* [Exercise requirements]
Reproduce all of the records below, substituting "desktop automation agent" for each occurrence of "computer-use agent" and changing nothing else.
•••
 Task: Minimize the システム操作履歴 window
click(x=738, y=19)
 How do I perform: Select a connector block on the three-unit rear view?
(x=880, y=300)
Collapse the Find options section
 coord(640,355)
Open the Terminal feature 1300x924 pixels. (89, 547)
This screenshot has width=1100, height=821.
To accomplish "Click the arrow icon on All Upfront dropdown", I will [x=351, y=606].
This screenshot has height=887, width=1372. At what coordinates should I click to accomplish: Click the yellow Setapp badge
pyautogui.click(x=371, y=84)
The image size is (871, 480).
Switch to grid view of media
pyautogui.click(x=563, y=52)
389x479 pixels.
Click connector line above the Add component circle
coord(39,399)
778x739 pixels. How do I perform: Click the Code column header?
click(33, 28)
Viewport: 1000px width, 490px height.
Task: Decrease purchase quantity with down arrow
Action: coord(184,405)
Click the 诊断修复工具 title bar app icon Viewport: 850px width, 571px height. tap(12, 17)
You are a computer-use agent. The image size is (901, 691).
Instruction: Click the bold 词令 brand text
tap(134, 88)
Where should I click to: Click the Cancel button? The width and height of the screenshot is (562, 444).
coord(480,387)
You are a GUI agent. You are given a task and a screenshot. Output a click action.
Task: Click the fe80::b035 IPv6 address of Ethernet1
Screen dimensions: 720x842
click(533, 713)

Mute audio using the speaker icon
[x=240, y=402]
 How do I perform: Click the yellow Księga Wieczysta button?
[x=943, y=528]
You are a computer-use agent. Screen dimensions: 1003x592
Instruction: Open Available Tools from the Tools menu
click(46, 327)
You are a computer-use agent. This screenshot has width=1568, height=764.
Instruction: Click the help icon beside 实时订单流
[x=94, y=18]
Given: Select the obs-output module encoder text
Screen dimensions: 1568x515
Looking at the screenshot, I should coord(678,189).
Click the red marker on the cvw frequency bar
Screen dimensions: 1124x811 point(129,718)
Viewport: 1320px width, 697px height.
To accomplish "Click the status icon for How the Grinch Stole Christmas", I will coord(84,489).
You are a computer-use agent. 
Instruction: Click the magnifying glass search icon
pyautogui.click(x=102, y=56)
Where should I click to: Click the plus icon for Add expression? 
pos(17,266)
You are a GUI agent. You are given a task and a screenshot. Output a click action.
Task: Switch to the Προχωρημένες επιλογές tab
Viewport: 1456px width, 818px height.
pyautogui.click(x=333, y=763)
•••
* [Correct response]
 Task: Minimize the システム操作履歴 window
click(x=738, y=19)
 How do I perform: Select a connector block on the three-unit rear view?
(x=880, y=300)
Collapse the Find options section
 coord(640,355)
Open the Terminal feature 1300x924 pixels. (89, 547)
This screenshot has width=1100, height=821.
To accomplish "Click the arrow icon on All Upfront dropdown", I will [x=351, y=606].
This screenshot has height=887, width=1372. At what coordinates should I click to accomplish: Click the yellow Setapp badge
pyautogui.click(x=371, y=84)
The image size is (871, 480).
Switch to grid view of media
pyautogui.click(x=563, y=52)
389x479 pixels.
Click connector line above the Add component circle
coord(39,399)
778x739 pixels. How do I perform: Click the Code column header?
click(33, 28)
Viewport: 1000px width, 490px height.
Task: Decrease purchase quantity with down arrow
Action: coord(184,405)
Click the 诊断修复工具 title bar app icon Viewport: 850px width, 571px height. tap(12, 17)
You are a desktop automation agent. The image size is (901, 691).
Instruction: Click the bold 词令 brand text
tap(134, 88)
Where should I click to: Click the Cancel button? The width and height of the screenshot is (562, 444).
coord(480,387)
You are a GUI agent. You are given a task and a screenshot. Output a click action.
Task: Click the fe80::b035 IPv6 address of Ethernet1
Screen dimensions: 720x842
click(533, 713)

Mute audio using the speaker icon
[x=240, y=402]
 How do I perform: Click the yellow Księga Wieczysta button?
[x=943, y=528]
You are a desktop automation agent. Screen dimensions: 1003x592
Instruction: Open Available Tools from the Tools menu
click(46, 327)
You are a desktop automation agent. This screenshot has width=1568, height=764.
Instruction: Click the help icon beside 实时订单流
[x=94, y=18]
Given: Select the obs-output module encoder text
Screen dimensions: 1568x515
Looking at the screenshot, I should coord(678,189).
Click the red marker on the cvw frequency bar
Screen dimensions: 1124x811 point(129,718)
Viewport: 1320px width, 697px height.
To accomplish "Click the status icon for How the Grinch Stole Christmas", I will coord(84,489).
You are a desktop automation agent. 
Instruction: Click the magnifying glass search icon
pyautogui.click(x=102, y=56)
Where should I click to: Click the plus icon for Add expression? 
pos(17,266)
You are a GUI agent. You are given a task and a screenshot. Output a click action.
Task: Switch to the Προχωρημένες επιλογές tab
Viewport: 1456px width, 818px height.
pyautogui.click(x=333, y=763)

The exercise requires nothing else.